╭─ Selected extract

Studio album by Runrig
- Released: 21 February 1999
- Recorded: CaVa Studios, Glasgow, Scotland
- Genre: Celtic rock
- Length: 55:08
- Label: Ridge
- Producer: Chris Harley

Runrig chronology
| Mara (1995) | In Search of Angels (1999) | The Stamping Ground (2001) |

= In Search of Angels =

In Search of Angels is the tenth studio album released by Scottish Celtic rock band Runrig. It was released on 1 March 1999 via Ridge Records, the first release by the band since leaving their previous record label Chrysalis. Additionally, the album marks the first release featuring new lead singer Bruce Guthro, following the departure of original lead vocalist Donnie Munro in 1997. The album spawned four singles – "The Message", "Maymorning", "Big Sky" and "This Is Not a Love Song".

==Background and release==

The album marked the first album released and recorded by the band following the departure of longtime lead vocalist Donnie Munro who left Runrig in 1997 to pursue a career in politics. Canadian singer–songwriter Bruce Guthro replaced Munro and became lead vocalist in 1998 after the band searched for a new singer.

The album was released on 1 March 1999, becoming the first release by the band under their new record label, Ridge Records, following their departure from Chrysalis Records. It was released in the United Kingdom by Ridge, and by Columbia Records in mainland continental Europe and by CMC in Denmark. In 2018, Sony Music Entertainment re–released the album as part of a 5 CD boxset in Germany.

╰─

▶ _Task description_: Resume the article on the Runrig album In Search of Angels, continuing from its final sentence.

╭─ Recorded data

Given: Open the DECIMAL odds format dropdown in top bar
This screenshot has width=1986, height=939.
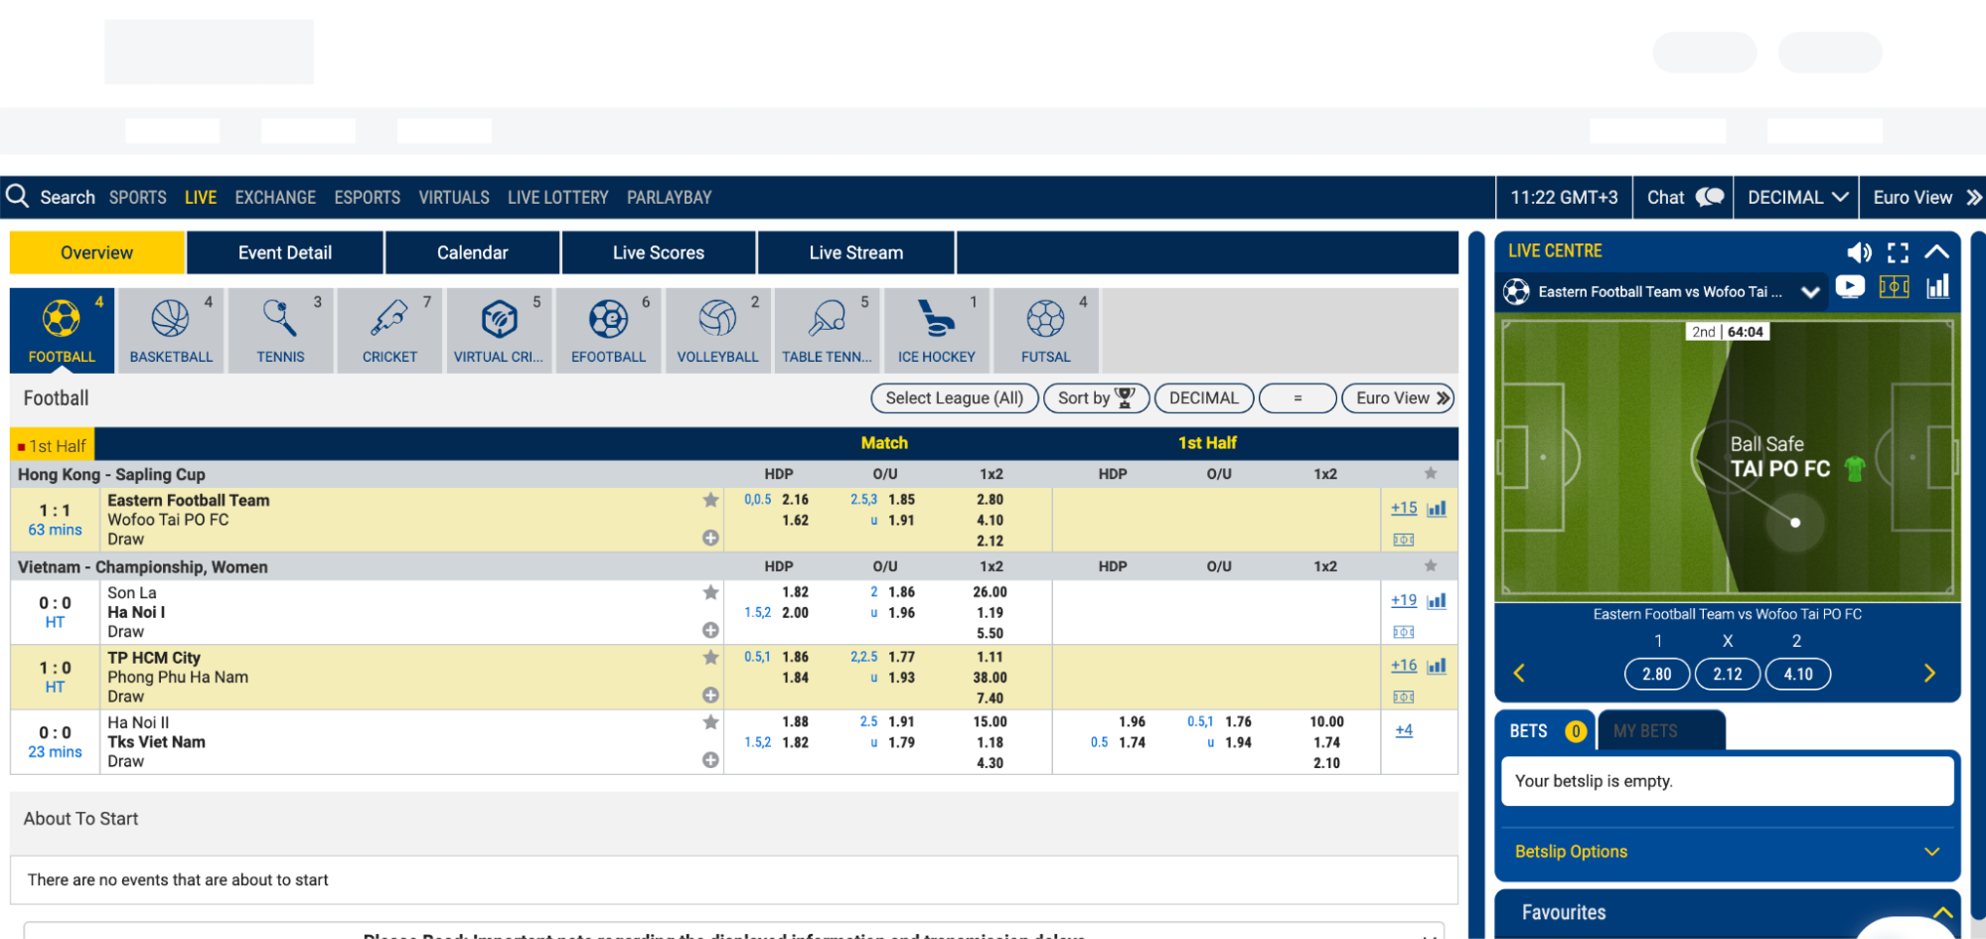Looking at the screenshot, I should [x=1797, y=198].
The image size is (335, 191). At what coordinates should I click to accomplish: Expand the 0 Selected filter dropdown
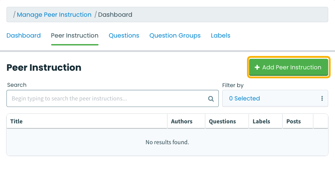(275, 98)
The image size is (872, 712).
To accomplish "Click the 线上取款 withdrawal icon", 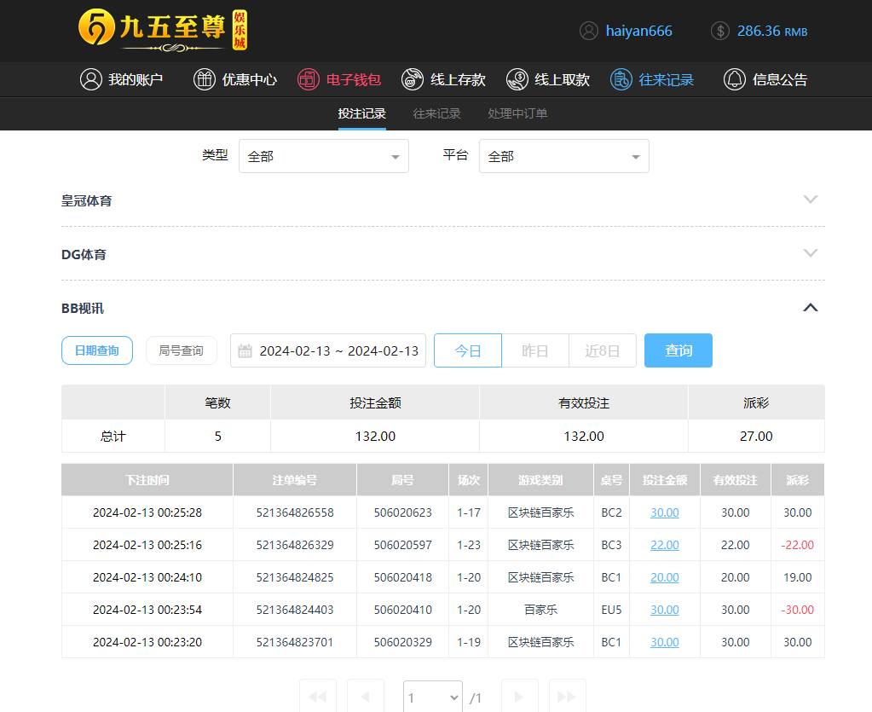I will [x=517, y=79].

╰─

▶ _Exercise output_:
The album contains songs in both English and Gaelic, the latter being sung by the band's bassist Rory MacDonald as Guthro isn't a native Gaelic speaker.

==Recording==

Bruce Guthro performed vocals for the first time during the recording sessions of In Search of Angels, after he joined Runrig the year previous, following the departure of Donnie Munro in 1997 who left the band in order to seek a career in politics. Guthro, aged 36 at the time of joining the band, was a country singer from Nova Scotia, as was spotted on video by the band's manager Marlene Ross's son. Her son was instantly impressed by Guthro's "Canadian style Celtic music" and voice, and upon returning to Scotland with the video, it was shown to his mother who began to advocate for Guthro becoming the new vocalist for the band.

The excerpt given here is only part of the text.